Task description =
Put every row from the one containing "Viewport: 1542px width, 1324px height." down through the one containing "tap(123, 622)" into a Markdown table with an Index column numbering them and a Line column holding each row's text. Leave out blank rows and include no other rows.

Entries supplied =
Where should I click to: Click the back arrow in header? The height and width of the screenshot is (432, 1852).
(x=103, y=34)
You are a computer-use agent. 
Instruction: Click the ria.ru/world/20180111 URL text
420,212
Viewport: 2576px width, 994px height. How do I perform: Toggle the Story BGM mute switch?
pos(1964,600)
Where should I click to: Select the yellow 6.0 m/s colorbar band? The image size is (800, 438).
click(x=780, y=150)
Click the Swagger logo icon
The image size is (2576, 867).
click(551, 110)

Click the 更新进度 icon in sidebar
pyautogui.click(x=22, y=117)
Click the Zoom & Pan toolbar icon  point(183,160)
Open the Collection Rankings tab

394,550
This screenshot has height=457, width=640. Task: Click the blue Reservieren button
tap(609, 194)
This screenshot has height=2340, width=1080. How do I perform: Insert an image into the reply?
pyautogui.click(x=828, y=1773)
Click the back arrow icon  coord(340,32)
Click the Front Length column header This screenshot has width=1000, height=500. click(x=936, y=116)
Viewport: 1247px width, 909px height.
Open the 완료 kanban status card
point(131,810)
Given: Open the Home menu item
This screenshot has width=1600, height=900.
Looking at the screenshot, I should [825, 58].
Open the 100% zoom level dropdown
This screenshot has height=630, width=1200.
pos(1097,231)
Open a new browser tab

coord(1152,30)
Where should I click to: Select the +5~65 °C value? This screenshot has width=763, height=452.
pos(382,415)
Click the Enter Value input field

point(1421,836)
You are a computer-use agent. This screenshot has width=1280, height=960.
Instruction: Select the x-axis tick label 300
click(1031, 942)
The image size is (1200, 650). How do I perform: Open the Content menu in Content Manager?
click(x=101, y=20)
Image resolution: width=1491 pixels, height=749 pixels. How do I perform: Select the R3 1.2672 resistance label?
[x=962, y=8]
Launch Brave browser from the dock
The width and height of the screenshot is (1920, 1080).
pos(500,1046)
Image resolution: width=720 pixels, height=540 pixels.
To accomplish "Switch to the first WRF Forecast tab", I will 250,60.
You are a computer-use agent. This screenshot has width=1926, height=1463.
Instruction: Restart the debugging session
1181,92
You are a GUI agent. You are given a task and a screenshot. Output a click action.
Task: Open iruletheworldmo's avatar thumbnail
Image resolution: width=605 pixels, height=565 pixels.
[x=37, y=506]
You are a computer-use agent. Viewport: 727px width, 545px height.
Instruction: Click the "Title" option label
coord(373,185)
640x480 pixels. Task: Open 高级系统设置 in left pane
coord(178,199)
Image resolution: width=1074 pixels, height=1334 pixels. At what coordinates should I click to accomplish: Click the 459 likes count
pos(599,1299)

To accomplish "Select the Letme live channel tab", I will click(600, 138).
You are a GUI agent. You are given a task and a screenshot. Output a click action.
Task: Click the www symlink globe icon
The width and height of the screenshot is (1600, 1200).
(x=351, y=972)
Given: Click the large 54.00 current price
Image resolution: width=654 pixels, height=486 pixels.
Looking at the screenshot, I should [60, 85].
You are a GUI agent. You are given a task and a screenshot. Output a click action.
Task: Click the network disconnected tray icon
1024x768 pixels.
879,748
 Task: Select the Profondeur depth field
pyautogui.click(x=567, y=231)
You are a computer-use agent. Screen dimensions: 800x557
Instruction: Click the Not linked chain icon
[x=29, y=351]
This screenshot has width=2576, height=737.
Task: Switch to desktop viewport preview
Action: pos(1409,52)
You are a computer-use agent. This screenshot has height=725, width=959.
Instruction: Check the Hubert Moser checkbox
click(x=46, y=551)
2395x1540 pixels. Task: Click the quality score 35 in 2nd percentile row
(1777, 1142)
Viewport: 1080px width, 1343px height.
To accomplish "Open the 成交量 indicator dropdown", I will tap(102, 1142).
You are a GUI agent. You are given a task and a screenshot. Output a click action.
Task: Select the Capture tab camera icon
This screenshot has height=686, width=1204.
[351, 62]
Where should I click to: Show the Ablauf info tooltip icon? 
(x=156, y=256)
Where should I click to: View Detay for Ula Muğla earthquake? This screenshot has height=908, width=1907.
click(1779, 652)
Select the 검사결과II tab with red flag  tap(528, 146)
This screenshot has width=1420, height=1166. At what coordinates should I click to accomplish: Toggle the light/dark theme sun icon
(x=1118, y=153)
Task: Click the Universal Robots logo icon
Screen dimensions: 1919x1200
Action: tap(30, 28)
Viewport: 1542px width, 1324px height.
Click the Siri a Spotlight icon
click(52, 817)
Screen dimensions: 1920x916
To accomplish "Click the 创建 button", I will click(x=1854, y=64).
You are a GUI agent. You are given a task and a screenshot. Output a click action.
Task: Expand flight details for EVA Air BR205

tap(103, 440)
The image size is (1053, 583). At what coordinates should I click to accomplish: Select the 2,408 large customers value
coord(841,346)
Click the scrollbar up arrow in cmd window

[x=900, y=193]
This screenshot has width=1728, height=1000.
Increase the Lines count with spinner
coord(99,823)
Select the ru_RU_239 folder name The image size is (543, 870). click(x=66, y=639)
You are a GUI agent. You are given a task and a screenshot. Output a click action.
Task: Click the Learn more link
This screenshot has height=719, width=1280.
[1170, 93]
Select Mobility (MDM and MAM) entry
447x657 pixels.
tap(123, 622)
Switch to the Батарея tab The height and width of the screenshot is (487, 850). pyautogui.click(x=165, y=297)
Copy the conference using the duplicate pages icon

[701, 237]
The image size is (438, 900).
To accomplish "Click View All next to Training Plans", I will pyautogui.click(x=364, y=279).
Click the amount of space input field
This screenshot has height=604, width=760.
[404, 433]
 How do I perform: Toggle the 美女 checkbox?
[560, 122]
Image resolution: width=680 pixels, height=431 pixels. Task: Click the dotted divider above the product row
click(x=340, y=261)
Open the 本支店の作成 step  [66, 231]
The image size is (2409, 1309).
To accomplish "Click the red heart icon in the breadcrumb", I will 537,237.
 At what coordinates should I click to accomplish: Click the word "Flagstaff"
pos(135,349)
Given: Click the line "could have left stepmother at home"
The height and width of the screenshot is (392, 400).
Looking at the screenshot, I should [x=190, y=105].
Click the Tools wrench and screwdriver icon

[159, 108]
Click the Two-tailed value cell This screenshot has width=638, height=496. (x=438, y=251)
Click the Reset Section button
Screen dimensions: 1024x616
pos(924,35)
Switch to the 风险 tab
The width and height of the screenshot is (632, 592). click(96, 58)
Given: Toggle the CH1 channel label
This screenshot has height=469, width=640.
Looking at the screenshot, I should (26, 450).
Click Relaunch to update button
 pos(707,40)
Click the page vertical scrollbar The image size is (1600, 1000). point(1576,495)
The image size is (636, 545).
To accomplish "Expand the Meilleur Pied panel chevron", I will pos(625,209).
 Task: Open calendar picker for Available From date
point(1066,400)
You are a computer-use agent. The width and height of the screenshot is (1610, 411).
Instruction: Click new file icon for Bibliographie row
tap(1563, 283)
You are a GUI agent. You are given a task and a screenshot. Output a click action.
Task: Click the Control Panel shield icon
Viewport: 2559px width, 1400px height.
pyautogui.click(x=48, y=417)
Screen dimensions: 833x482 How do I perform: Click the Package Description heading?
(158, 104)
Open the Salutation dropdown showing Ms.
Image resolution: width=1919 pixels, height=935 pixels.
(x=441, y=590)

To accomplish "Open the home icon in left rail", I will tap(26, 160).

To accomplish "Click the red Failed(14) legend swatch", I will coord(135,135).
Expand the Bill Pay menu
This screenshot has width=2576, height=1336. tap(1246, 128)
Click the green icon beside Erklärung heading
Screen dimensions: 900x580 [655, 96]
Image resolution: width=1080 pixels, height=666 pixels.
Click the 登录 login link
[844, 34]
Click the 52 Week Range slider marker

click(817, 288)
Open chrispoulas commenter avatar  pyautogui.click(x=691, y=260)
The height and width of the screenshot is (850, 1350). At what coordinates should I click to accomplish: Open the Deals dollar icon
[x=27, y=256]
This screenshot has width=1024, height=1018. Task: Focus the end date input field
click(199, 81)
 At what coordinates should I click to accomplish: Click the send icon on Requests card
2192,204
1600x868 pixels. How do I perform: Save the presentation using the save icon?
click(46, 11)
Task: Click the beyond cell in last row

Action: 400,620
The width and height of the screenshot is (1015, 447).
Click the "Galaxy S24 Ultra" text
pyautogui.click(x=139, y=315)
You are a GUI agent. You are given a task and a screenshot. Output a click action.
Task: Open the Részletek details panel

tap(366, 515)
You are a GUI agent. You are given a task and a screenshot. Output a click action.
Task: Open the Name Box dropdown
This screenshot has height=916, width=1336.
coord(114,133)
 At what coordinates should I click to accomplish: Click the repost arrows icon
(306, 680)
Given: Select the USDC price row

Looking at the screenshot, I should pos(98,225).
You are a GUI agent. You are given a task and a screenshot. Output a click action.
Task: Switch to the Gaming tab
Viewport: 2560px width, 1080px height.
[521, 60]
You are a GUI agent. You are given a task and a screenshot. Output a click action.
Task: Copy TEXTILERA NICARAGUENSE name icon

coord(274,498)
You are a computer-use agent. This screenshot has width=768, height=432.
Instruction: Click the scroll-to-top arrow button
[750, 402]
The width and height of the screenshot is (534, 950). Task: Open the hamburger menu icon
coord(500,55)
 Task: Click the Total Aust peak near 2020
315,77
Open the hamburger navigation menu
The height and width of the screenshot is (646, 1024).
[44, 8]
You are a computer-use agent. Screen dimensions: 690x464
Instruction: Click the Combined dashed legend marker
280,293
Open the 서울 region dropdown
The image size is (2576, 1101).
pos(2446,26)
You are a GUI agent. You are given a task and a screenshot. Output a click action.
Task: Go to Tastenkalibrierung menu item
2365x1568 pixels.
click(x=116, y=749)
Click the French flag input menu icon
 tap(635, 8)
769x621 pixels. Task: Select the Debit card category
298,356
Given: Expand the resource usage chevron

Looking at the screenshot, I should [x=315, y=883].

Solution =
| Index | Line |
|---|---|
| 1 | Viewport: 1542px width, 1324px height. |
| 2 | Click the Siri a Spotlight icon |
| 3 | click(52, 817) |
| 4 | Screen dimensions: 1920x916 |
| 5 | To accomplish "Click the 创建 button", I will click(x=1854, y=64). |
| 6 | You are a GUI agent. You are given a task and a screenshot. Output a click action. |
| 7 | Task: Expand flight details for EVA Air BR205 |
| 8 | tap(103, 440) |
| 9 | The image size is (1053, 583). At what coordinates should I click to accomplish: Select the 2,408 large customers value |
| 10 | coord(841,346) |
| 11 | Click the scrollbar up arrow in cmd window |
| 12 | [x=900, y=193] |
| 13 | This screenshot has width=1728, height=1000. |
| 14 | Increase the Lines count with spinner |
| 15 | coord(99,823) |
| 16 | Select the ru_RU_239 folder name The image size is (543, 870). click(x=66, y=639) |
| 17 | You are a GUI agent. You are given a task and a screenshot. Output a click action. |
| 18 | Task: Click the Learn more link |
| 19 | This screenshot has height=719, width=1280. |
| 20 | [1170, 93] |
| 21 | Select Mobility (MDM and MAM) entry |
| 22 | 447x657 pixels. |
| 23 | tap(123, 622) |